Repeat exactly the lines from the one containing "The image size is (1218, 914)." through the last line of the records below, both included, and nothing else.

(Pixel coordinate grounding data)
───

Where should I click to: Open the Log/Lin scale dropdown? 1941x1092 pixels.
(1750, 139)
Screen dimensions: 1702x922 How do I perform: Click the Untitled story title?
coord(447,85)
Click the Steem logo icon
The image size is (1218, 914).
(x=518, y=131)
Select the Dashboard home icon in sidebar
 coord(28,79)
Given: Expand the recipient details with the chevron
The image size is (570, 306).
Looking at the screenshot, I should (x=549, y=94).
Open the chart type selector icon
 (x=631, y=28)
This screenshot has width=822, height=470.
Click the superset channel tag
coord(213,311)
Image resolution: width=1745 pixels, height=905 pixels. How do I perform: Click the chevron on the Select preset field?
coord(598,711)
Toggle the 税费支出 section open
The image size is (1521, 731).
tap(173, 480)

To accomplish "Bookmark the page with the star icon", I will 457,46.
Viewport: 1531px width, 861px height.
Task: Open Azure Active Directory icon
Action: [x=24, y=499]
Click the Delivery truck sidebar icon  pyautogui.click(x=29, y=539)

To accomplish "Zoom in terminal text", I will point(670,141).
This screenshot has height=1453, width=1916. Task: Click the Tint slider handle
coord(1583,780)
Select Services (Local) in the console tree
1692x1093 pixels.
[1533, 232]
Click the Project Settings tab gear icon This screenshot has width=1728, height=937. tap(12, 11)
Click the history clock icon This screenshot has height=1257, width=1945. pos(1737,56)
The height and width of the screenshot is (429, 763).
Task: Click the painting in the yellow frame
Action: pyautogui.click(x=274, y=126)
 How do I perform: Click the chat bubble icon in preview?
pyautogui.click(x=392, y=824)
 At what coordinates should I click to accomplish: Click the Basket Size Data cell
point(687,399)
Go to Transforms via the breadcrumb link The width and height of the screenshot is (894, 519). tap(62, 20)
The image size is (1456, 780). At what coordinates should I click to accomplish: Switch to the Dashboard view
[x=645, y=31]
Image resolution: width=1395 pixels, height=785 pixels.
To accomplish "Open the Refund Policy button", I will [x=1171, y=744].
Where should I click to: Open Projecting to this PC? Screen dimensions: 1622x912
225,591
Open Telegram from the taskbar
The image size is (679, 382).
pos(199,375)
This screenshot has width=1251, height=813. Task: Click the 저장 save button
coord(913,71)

───

EXERCISE SOLUTION
The image size is (1218, 914).
(x=518, y=131)
Select the Dashboard home icon in sidebar
 coord(28,79)
Given: Expand the recipient details with the chevron
The image size is (570, 306).
Looking at the screenshot, I should (x=549, y=94).
Open the chart type selector icon
 (x=631, y=28)
This screenshot has width=822, height=470.
Click the superset channel tag
coord(213,311)
Image resolution: width=1745 pixels, height=905 pixels. How do I perform: Click the chevron on the Select preset field?
coord(598,711)
Toggle the 税费支出 section open
The image size is (1521, 731).
tap(173, 480)

To accomplish "Bookmark the page with the star icon", I will 457,46.
Viewport: 1531px width, 861px height.
Task: Open Azure Active Directory icon
Action: [x=24, y=499]
Click the Delivery truck sidebar icon  pyautogui.click(x=29, y=539)

To accomplish "Zoom in terminal text", I will point(670,141).
This screenshot has height=1453, width=1916. Task: Click the Tint slider handle
coord(1583,780)
Select Services (Local) in the console tree
1692x1093 pixels.
[1533, 232]
Click the Project Settings tab gear icon This screenshot has width=1728, height=937. tap(12, 11)
Click the history clock icon This screenshot has height=1257, width=1945. pos(1737,56)
The height and width of the screenshot is (429, 763).
Task: Click the painting in the yellow frame
Action: pyautogui.click(x=274, y=126)
 How do I perform: Click the chat bubble icon in preview?
pyautogui.click(x=392, y=824)
 At what coordinates should I click to accomplish: Click the Basket Size Data cell
point(687,399)
Go to Transforms via the breadcrumb link The width and height of the screenshot is (894, 519). tap(62, 20)
The image size is (1456, 780). At what coordinates should I click to accomplish: Switch to the Dashboard view
[x=645, y=31]
Image resolution: width=1395 pixels, height=785 pixels.
To accomplish "Open the Refund Policy button", I will [x=1171, y=744].
Where should I click to: Open Projecting to this PC? Screen dimensions: 1622x912
225,591
Open Telegram from the taskbar
The image size is (679, 382).
pos(199,375)
This screenshot has width=1251, height=813. Task: Click the 저장 save button
coord(913,71)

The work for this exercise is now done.